Constance of Castile (Spanish: Constanza de Castilla, 1354 – 24 March 1394) was a claimant to the Crown of Castile. She was the daughter of King Peter, who was deposed and killed by his half-brother, King Henry II. She married the English prince John of Gaunt, who fought to obtain the throne of Castile in her name, but ultimately failed.

==Family==
Constance was the daughter of King Peter and María de Padilla. Peter had secretly married María, but was forced to repudiate her. Their relationship endured throughout his subsequent marriages, however. Peter was killed in 1369 by his half-brother Henry II, who then ascended the throne. Constance remained outside Henry's control, besieged at Carmona. On 21 September 1371, at Roquefort, near Bordeaux, Guienne, she married the English prince John of Gaunt, 1st Duke of Lancaster. Constance's younger sister, Isabella, married John's younger brother Edmund of Langley, 1st Duke of York. John and Constance had a son, John (1374–1375), and a daughter, Catherine.

==Claim==
A third son with no prospect of ascending the English throne, John intended to claim the throne of Castile in Constance's name. On 9 February 1372 Constance made a ceremonial entry into London as the queen of Castile, accompanied by John's eldest brother, Edward, the Black Prince, and an escort of English and Castilian retainers and London dignitaries. Crowds lined the streets to see her as she processed to the Savoy Palace in the Strand where she was ceremonially received by her husband, who had proclaimed himself king of Castile on 29 January.

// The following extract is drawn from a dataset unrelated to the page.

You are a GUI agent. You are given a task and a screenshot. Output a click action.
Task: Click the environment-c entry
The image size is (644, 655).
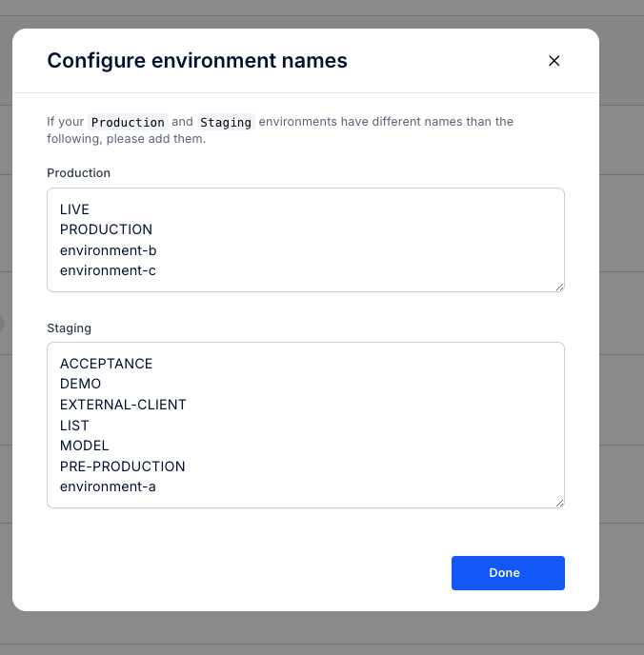coord(108,270)

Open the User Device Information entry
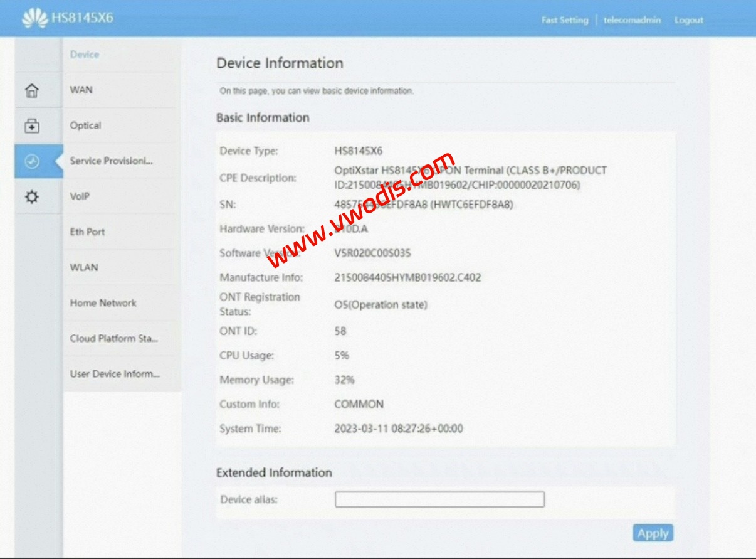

John insisted that English nobles address him as "my lord of Spain", but was unsuccessful in his attempts to obtain the crown. His and Constance's daughter, Catherine, was married to Henry II's grandson, Henry III, thus uniting these two rival claims.

Constance was made a lady of the Garter in 1378. She died at Leicester Castle and was buried at the Church of the Annunciation of Our Lady of the Newarke, Leicester.